§ **WHAT TO PRODUCE**: Pick up the passage on unearned income below and continue it from its final sentence.

§ **SOURCE EXTRACT**:
***

What is 'Unearned Income'
Unearned income describes any personal income that comes from investments and other sources unrelated to employment services. Examples of unearned income include interest from a savings account, bond interest, alimony and dividends from stock. This type of income differs from traditionally earned income, which is the income earned from active work or business activity.
BREAKING DOWN 'Unearned Income'
Unearned income is a type of income denoted by the IRS derived from means other than personal efforts. To the IRS, "personal efforts" includes wages, salaries, tips, other taxable employee pay and self-employment income. Any income source that falls outside of these efforts is considered unearned income. This type of income is commonly denoted as "passive sources of income" and is generated without having to work.
Most unearned income sources are not subject to payroll taxes, and all unearned income sources are not subject to employment taxes, such as Social Security and Medicare. It is therefore extremely important for individuals making unearned income to understand where that income is coming from and how each source is taxed.

***

§ **DATA EXTRACT**:
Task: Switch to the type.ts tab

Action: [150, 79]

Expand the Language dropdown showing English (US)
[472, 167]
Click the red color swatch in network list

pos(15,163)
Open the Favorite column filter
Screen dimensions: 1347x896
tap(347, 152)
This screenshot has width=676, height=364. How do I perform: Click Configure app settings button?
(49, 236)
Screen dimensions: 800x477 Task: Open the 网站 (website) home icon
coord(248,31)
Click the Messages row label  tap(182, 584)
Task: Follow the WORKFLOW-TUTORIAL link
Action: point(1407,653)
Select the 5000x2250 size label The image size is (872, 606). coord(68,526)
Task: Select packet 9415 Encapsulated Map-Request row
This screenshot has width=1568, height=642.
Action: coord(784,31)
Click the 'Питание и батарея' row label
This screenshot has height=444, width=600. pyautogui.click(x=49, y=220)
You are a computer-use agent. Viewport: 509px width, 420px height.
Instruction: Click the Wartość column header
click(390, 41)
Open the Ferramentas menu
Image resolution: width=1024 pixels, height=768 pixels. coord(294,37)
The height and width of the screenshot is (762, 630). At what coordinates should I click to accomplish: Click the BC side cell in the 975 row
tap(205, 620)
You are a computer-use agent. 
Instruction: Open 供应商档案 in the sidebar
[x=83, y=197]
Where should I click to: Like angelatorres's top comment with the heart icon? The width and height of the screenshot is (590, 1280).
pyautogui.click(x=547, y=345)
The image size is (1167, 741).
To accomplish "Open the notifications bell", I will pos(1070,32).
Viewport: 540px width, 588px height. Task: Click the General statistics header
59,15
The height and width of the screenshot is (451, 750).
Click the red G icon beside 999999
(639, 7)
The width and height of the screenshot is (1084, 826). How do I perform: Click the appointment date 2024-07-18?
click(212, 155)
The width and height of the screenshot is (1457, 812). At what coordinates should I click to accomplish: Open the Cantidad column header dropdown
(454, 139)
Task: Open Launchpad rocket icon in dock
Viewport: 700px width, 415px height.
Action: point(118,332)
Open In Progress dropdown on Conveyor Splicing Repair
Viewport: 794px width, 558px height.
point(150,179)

***

§ **WRITTEN ANSWER**:
Types of Unearned Income
The most common type of unearned income is the income that comes from interest and dividends. Most people participate in some sort of investing, either debt or equity. If, for example, a person invests in a dividend-paying company such as Disney, he most likely receives a dividend payment every quarter. This means each stock the investor owns receives a percentage of the company's profits each quarter, known as the dividend yield. The total sum of the dividend yield is taxed at the current dividend tax rate. The money earned in this capacity is considered unearned income, and the tax paid is considered unearned income tax.
Retirement benefits are also a common type of unearned income. When a person retires, he most likely lives off of the distributions from a 401(k), pension or similar retirement account. Specifically in the case of a 401(k) distribution, where taxes are realized when the money is withdrawn, the IRS considers the withdrawn money to be unearned income. The retiree is taxed at his income tax rate in this scenario.
Less common forms of unearned income include gifts, prizes, inheritances and other unearned income. Any time someone gifts money to another person, wins prize money in a contest or lottery, inherits money from a deceased relative or receives alimony or workers comp, it is considered unearned income. This is because the money was generated without the involvement of active work or business activity. Each of these situations has unique unearned income tax rates.